● **Written exercise**:
Reproduce the net zero excerpt below word for word, from its headline to its final sentence.

● **Source extract**:
-----
The ‘culture war’ on net zero: Why have Brits stopped supporting climate policies?

By Liam Gilliver, Euronews

How the UK’s net zero attitudes are shifting

In 2021, surveys found that 54 per cent of the British public believed the UK government should achieve net zero before the 2050 target. Now, this has fallen to just 29 per cent.

The study*, carried out by the Policy Institute at King’s College London, Ipsos and the Centre for Climate Change and Social Transformations also found that the proportion who feel the UK either doesn’t need to reach net zero by 2050 – or shouldn’t have a net zero target at all – has risen from nine per cent to 26 per cent over the same period.

Researchers warn that between 2024 and 2025, support for climate-driven policies such as low-traffic neighbourhoods, taxes on those who fly more, subsidies for electric vehicle (EV) purchases and a tax on environmentally damaging foods have all declined.

The naughty media apparently focus on Net Zero and omit any references to climate change, tsk, tsk.

Researchers argue their findings show a “divorcing” of climate change from the solution of preventing emissions from rising, and come amid low levels of understanding around what net zero actually means.
-----
● **Material provided**:
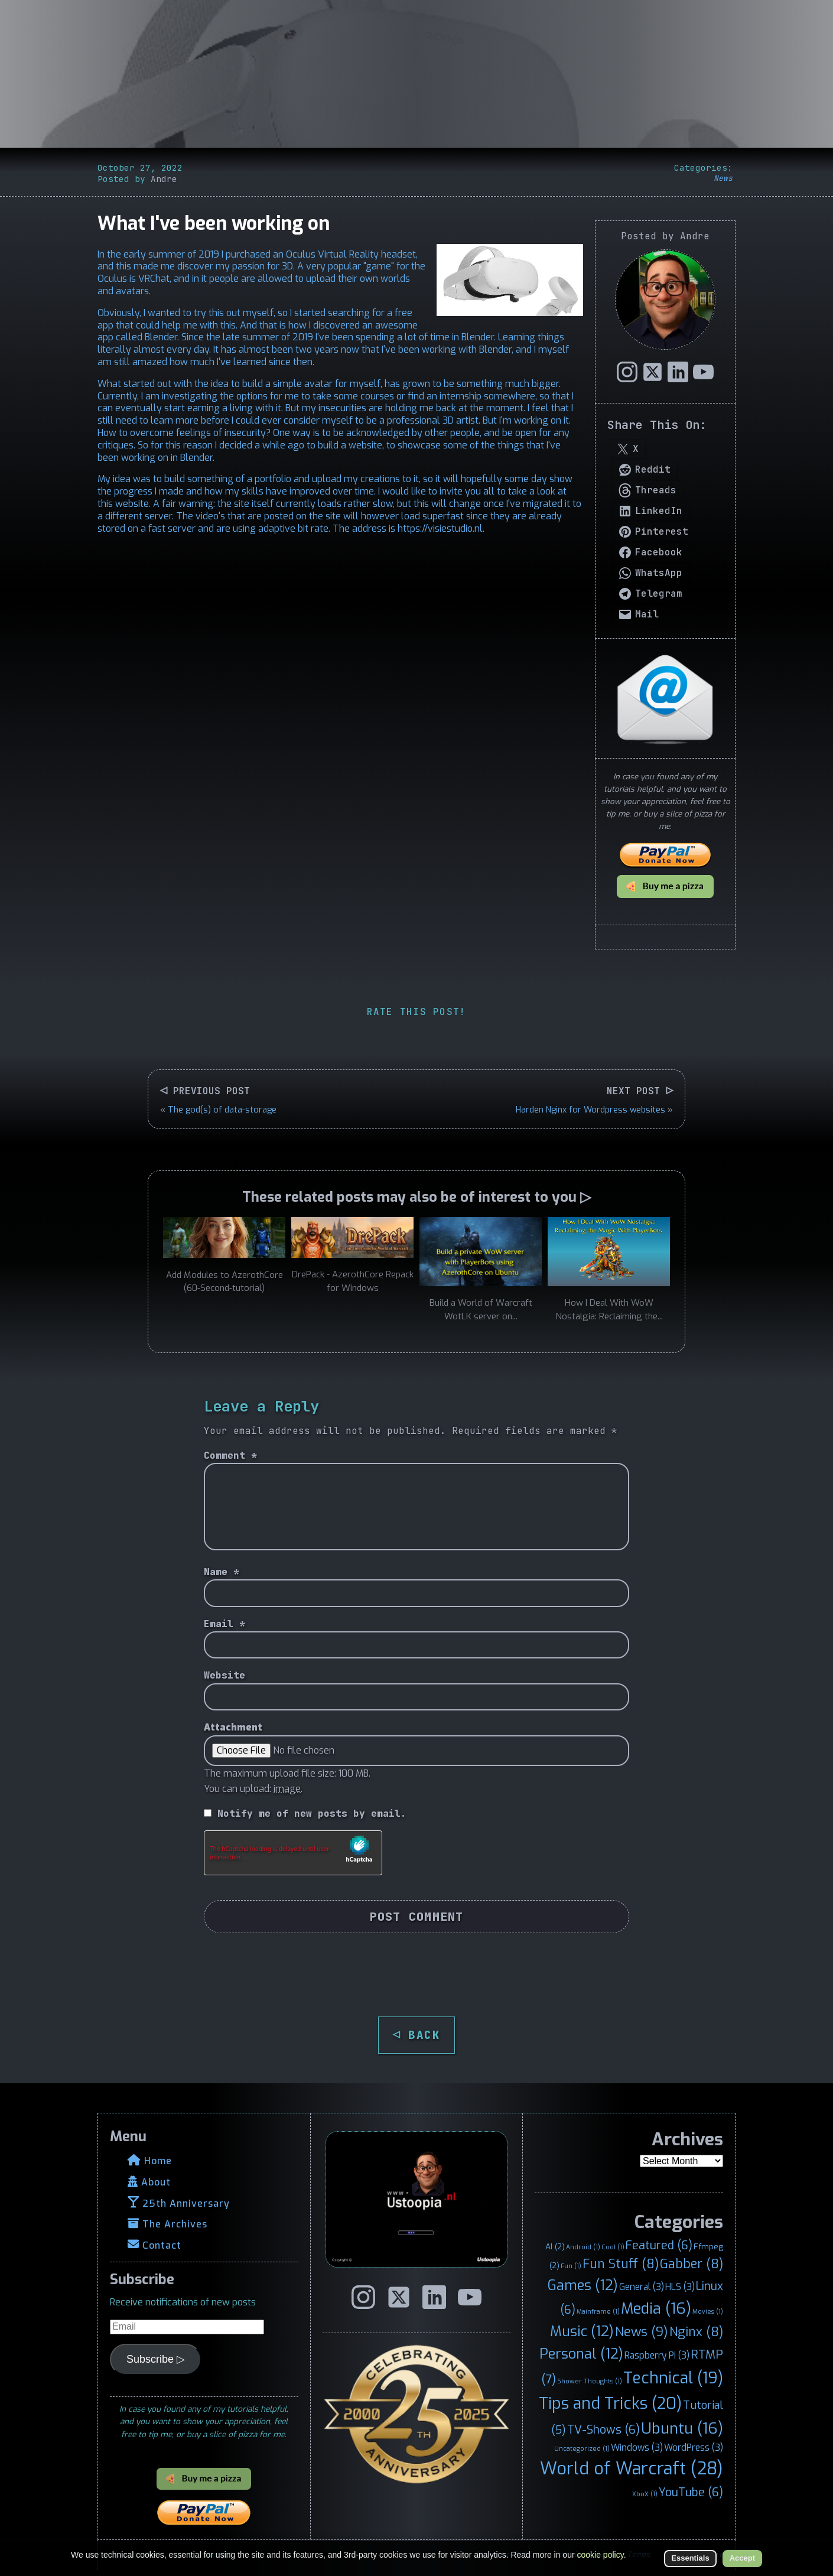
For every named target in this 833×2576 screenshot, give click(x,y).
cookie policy (600, 2554)
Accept (742, 2558)
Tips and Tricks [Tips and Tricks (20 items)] (610, 2403)
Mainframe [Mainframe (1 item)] (598, 2311)
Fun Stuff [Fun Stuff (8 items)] (621, 2264)
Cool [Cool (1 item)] (612, 2247)
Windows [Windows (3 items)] (637, 2447)
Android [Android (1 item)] (583, 2247)
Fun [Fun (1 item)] (571, 2266)
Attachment (233, 1727)
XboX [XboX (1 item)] (645, 2494)
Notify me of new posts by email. (311, 1813)
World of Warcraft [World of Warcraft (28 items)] (631, 2468)
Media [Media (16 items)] (656, 2308)
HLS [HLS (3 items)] (680, 2287)
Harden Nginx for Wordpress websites (590, 1109)
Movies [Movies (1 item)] (707, 2311)
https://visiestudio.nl (440, 528)
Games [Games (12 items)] (583, 2285)
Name (221, 1572)
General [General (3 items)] (641, 2287)
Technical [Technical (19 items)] (673, 2378)
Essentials (690, 2558)
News (723, 178)
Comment (230, 1455)
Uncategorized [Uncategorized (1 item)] (582, 2448)
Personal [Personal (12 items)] (581, 2353)
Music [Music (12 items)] (582, 2331)
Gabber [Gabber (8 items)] (691, 2264)
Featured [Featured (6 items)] (659, 2245)
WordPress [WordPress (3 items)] (693, 2447)
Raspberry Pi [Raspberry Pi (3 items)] (656, 2355)
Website (224, 1675)
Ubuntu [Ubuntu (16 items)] (682, 2428)
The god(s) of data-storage (222, 1109)
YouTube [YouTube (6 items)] (691, 2492)
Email (224, 1624)
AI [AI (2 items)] (555, 2246)
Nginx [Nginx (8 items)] (696, 2332)
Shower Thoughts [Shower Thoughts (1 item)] (589, 2381)
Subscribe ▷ (155, 2359)
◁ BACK (417, 2034)
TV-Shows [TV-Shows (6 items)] (603, 2429)
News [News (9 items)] (641, 2331)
-----
● **Solution**:
The ‘culture war’ on net zero: Why have Brits stopped supporting climate policies?

By Liam Gilliver, Euronews

How the UK’s net zero attitudes are shifting

In 2021, surveys found that 54 per cent of the British public believed the UK government should achieve net zero before the 2050 target. Now, this has fallen to just 29 per cent.

The study*, carried out by the Policy Institute at King’s College London, Ipsos and the Centre for Climate Change and Social Transformations also found that the proportion who feel the UK either doesn’t need to reach net zero by 2050 – or shouldn’t have a net zero target at all – has risen from nine per cent to 26 per cent over the same period.

Researchers warn that between 2024 and 2025, support for climate-driven policies such as low-traffic neighbourhoods, taxes on those who fly more, subsidies for electric vehicle (EV) purchases and a tax on environmentally damaging foods have all declined.

The naughty media apparently focus on Net Zero and omit any references to climate change, tsk, tsk.

Researchers argue their findings show a “divorcing” of climate change from the solution of preventing emissions from rising, and come amid low levels of understanding around what net zero actually means.